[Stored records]
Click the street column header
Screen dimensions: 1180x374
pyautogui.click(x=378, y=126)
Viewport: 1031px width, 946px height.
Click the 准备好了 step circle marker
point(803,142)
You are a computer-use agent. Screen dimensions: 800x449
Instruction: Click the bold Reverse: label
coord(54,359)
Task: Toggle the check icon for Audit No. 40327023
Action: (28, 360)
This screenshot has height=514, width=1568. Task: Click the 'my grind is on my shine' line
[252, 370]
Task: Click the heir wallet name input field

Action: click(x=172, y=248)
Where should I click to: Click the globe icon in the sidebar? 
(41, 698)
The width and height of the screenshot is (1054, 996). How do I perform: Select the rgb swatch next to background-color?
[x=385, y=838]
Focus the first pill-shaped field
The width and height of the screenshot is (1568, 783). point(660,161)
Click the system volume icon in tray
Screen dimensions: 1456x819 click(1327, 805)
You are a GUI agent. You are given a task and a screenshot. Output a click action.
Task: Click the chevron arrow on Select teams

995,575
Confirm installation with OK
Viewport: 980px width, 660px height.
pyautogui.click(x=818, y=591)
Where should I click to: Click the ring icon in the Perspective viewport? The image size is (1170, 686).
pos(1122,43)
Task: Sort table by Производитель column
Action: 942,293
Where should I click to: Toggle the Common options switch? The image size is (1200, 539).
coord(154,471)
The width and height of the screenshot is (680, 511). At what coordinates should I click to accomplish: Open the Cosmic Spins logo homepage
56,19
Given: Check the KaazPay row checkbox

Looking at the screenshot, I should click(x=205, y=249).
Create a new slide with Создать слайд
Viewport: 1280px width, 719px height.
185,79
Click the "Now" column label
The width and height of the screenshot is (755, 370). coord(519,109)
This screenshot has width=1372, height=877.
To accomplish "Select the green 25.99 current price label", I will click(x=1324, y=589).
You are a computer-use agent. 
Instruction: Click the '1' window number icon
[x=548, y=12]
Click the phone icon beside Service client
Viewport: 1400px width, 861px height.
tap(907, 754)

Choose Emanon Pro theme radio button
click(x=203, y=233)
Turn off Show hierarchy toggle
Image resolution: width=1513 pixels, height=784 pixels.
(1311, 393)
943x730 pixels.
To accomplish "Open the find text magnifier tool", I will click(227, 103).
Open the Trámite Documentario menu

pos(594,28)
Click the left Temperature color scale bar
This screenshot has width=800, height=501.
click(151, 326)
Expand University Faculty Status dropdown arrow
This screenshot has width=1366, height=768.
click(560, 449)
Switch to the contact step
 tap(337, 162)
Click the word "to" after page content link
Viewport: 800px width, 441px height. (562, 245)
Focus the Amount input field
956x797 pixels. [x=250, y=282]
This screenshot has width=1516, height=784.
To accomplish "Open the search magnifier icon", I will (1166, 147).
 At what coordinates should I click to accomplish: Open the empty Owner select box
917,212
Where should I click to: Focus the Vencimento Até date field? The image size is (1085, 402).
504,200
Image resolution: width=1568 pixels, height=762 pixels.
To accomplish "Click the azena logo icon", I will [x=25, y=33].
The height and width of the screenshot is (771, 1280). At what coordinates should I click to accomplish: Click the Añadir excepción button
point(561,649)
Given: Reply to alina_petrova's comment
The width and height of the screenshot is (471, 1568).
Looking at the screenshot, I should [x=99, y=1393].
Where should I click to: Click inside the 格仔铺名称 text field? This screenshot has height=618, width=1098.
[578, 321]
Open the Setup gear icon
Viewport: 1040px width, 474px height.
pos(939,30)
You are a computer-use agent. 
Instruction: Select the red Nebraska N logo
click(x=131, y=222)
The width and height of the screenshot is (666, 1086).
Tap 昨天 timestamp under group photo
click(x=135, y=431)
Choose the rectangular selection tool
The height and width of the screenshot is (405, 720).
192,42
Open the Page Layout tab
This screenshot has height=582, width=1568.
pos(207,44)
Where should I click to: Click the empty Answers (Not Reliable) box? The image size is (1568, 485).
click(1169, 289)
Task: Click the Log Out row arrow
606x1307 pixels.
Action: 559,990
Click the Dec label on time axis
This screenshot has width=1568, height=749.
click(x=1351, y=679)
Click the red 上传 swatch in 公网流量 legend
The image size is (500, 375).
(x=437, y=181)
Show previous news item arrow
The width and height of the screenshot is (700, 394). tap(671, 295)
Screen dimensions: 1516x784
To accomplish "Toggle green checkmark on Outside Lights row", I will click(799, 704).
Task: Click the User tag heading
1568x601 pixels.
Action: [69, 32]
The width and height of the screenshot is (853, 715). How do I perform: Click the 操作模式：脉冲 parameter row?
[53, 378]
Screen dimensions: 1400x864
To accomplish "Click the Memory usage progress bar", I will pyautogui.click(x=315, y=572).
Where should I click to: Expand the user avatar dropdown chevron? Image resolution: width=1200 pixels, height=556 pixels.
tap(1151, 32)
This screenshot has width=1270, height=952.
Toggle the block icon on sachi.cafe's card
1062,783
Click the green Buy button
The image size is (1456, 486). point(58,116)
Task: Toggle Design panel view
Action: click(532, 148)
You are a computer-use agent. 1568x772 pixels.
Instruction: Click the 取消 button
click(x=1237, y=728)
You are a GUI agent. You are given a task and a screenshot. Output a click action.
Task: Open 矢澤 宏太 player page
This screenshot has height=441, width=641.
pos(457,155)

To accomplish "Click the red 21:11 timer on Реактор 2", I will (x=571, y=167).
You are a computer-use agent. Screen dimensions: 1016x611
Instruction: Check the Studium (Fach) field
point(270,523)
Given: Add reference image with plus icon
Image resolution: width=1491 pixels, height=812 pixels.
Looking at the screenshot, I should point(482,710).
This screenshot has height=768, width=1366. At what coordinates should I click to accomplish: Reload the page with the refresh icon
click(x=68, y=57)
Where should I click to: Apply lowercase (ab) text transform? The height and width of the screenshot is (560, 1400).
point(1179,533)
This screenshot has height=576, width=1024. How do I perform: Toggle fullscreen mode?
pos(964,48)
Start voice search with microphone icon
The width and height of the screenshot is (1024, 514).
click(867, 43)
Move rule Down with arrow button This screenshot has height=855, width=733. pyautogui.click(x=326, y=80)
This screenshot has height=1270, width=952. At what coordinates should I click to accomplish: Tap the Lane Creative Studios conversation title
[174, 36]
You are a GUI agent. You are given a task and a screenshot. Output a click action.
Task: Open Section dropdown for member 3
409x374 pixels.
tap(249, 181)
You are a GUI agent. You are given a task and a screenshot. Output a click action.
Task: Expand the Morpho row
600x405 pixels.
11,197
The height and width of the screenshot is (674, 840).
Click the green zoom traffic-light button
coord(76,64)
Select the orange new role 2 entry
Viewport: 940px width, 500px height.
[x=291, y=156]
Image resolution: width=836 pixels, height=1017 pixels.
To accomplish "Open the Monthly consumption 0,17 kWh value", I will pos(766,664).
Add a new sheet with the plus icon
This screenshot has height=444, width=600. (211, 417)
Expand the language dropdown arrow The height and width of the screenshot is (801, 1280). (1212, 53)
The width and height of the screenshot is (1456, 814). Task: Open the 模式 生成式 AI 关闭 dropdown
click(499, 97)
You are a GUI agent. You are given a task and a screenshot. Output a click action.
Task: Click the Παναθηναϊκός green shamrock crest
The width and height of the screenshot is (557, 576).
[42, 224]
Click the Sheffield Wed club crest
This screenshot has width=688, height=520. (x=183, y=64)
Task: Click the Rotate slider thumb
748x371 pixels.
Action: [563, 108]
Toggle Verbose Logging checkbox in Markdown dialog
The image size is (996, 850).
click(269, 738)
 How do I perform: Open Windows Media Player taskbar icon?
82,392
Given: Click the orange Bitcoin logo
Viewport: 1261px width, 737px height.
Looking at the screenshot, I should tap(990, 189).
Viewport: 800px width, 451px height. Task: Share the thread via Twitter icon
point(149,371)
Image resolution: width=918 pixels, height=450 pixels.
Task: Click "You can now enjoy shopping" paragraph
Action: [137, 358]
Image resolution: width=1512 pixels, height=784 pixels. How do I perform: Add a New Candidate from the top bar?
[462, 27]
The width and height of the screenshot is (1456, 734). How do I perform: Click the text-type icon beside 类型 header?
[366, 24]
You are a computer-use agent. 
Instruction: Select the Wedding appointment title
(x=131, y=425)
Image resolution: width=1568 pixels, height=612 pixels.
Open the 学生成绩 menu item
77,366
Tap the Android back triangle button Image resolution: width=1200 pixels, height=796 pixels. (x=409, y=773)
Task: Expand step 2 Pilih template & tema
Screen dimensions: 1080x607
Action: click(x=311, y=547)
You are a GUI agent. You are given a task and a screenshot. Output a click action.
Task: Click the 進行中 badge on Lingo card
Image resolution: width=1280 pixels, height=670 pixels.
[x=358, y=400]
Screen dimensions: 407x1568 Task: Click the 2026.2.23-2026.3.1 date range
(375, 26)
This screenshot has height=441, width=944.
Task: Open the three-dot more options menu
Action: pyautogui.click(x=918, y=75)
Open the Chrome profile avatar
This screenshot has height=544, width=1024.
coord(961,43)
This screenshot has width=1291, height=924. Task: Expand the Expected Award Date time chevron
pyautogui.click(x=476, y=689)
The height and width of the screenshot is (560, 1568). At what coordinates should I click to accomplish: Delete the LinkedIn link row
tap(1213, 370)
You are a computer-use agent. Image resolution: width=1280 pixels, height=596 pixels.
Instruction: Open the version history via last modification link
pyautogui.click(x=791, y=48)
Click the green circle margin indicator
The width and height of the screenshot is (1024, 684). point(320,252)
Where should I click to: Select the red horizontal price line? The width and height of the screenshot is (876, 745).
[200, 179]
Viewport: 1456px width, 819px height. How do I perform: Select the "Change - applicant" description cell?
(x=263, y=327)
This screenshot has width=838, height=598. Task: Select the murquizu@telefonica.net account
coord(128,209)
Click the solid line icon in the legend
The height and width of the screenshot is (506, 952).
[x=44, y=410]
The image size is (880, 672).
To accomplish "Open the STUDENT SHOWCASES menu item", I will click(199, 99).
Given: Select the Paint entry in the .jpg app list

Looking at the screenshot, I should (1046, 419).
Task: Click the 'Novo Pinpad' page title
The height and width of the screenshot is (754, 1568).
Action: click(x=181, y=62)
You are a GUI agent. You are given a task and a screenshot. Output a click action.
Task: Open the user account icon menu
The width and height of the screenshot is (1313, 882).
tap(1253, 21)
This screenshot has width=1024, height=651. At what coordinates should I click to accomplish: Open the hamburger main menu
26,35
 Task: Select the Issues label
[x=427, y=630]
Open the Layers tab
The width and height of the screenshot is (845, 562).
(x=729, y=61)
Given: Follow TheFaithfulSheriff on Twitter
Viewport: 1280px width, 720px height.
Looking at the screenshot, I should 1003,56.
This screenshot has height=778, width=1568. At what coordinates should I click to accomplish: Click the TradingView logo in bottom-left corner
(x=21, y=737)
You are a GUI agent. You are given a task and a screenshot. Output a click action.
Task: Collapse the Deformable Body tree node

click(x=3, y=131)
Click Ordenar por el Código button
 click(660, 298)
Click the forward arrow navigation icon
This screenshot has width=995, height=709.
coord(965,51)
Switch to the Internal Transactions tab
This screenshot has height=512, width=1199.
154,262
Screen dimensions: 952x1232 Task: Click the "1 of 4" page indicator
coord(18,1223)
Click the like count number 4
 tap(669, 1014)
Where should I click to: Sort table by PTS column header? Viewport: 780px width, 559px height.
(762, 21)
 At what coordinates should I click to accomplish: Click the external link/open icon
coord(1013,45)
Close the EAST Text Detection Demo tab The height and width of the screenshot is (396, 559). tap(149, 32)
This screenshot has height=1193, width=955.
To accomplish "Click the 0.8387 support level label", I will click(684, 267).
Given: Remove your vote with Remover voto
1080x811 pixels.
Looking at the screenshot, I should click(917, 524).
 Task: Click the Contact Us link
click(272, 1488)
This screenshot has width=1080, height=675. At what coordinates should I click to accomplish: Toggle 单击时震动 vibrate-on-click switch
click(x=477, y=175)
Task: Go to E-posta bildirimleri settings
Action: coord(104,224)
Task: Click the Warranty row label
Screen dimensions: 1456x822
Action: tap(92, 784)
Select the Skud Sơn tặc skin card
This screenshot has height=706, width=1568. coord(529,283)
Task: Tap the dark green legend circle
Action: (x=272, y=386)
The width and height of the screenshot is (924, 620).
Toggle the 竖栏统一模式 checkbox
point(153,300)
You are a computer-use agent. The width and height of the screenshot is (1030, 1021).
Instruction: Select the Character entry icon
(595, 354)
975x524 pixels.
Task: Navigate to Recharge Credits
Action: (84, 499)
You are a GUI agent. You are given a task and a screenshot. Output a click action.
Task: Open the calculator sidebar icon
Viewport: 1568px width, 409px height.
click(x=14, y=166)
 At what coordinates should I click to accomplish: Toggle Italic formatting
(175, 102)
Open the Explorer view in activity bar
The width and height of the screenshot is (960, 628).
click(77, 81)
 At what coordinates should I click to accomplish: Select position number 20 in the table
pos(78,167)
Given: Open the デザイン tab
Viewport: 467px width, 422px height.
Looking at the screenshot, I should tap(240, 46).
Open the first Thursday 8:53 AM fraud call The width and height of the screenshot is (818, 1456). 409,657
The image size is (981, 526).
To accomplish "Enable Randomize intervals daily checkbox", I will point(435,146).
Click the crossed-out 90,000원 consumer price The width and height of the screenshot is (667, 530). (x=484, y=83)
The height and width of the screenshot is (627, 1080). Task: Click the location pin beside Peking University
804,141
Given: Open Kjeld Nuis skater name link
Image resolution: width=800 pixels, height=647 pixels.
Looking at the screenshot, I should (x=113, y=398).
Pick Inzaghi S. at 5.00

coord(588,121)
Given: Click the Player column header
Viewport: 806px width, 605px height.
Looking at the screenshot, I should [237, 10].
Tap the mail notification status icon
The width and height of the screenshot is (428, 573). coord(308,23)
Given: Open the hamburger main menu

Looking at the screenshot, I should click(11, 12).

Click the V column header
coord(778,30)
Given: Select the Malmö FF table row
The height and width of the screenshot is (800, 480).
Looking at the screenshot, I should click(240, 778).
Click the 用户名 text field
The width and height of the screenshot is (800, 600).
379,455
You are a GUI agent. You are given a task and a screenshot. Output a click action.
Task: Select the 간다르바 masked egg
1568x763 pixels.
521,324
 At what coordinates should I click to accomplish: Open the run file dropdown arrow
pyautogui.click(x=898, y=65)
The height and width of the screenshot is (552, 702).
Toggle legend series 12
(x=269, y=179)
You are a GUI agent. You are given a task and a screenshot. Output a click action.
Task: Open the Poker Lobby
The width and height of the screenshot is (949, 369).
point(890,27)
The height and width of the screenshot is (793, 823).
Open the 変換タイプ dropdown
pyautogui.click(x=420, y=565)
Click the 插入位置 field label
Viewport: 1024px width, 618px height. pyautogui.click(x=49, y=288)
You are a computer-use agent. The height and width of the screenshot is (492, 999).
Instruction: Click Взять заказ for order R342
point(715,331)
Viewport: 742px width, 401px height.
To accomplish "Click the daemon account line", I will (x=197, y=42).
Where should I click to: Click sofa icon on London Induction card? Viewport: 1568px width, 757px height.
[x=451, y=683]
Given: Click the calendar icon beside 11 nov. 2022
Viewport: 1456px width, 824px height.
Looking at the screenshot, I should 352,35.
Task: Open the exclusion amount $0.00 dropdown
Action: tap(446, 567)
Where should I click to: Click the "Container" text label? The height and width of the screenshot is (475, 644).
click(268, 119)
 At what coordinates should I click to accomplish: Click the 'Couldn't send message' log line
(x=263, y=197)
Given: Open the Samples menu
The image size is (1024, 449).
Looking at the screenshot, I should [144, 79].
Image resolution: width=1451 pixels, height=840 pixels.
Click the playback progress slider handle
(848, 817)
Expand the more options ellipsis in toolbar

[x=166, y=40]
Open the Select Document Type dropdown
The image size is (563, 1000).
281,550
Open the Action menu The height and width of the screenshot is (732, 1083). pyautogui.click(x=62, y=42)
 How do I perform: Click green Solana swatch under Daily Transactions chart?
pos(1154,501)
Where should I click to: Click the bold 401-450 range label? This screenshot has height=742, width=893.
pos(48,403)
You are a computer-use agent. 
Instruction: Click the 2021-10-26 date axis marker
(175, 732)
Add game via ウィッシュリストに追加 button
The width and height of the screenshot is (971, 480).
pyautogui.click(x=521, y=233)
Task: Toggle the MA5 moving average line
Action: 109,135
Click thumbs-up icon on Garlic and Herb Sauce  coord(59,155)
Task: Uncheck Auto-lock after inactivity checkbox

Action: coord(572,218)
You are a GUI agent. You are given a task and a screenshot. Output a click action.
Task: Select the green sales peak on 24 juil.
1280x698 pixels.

> Prompt: Every line above that holds the word "magnifier" is to be found and copied.

> Answer to the exercise:
To accomplish "Open the find text magnifier tool", I will click(227, 103).
To accomplish "Open the search magnifier icon", I will (1166, 147).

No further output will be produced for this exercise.